Synthesis, anti-cancer evaluation of benzenesulfonamide derivatives as potent tubulin-targeting agents

  • Eur J Med Chem. 2016 Oct 21:122:488-496. doi: 10.1016/j.ejmech.2016.07.002.
Jun Yang  1 Simin Yang  1 Shanshan Zhou  1 Dongbo Lu  1 Liyan Ji  1 Zhongjun Li  1 Siwang Yu  2 Xiangbao Meng  3
Affiliations
  • 1. The State Key Laboratory of Natural and Biomimetic Drugs, Department of Chemical Biology, School of Pharmaceutical Sciences, Peking University, Beijing 100191, China.
  • 2. The State Key Laboratory of Natural and Biomimetic Drugs, Department of Chemical Biology, School of Pharmaceutical Sciences, Peking University, Beijing 100191, China. Electronic address: [email protected].
  • 3. The State Key Laboratory of Natural and Biomimetic Drugs, Department of Chemical Biology, School of Pharmaceutical Sciences, Peking University, Beijing 100191, China.
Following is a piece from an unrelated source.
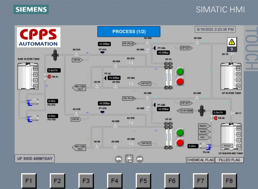The image size is (258, 189).
Task: Select the PU-01A frequency field showing 0.0Hz
Action: tap(53, 101)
Electronic address: [email protected].
Abstract

A series of benzenesulfonamide derivatives were synthesized and evaluated for their anti-proliferative activity and interaction with tubulin. These new derivatives showed significant activities against cellular proliferative and tubulin polymerization. Compound BA-3b proved to be the most potent compound with IC50 value ranging from 0.007 to 0.036 μM against seven Cancer cell lines, and three drug-resistant Cancer cell lines, which indicated a promising anti-cancer agent. The target tubulin was also verified by dynamic tubulin polymerization assay and tubulin intensity assay.

Keywords
Benzodiazepine; Benzothiazepine; Benzoxazepine; Sulfonamides; Tubulin-targeting agents.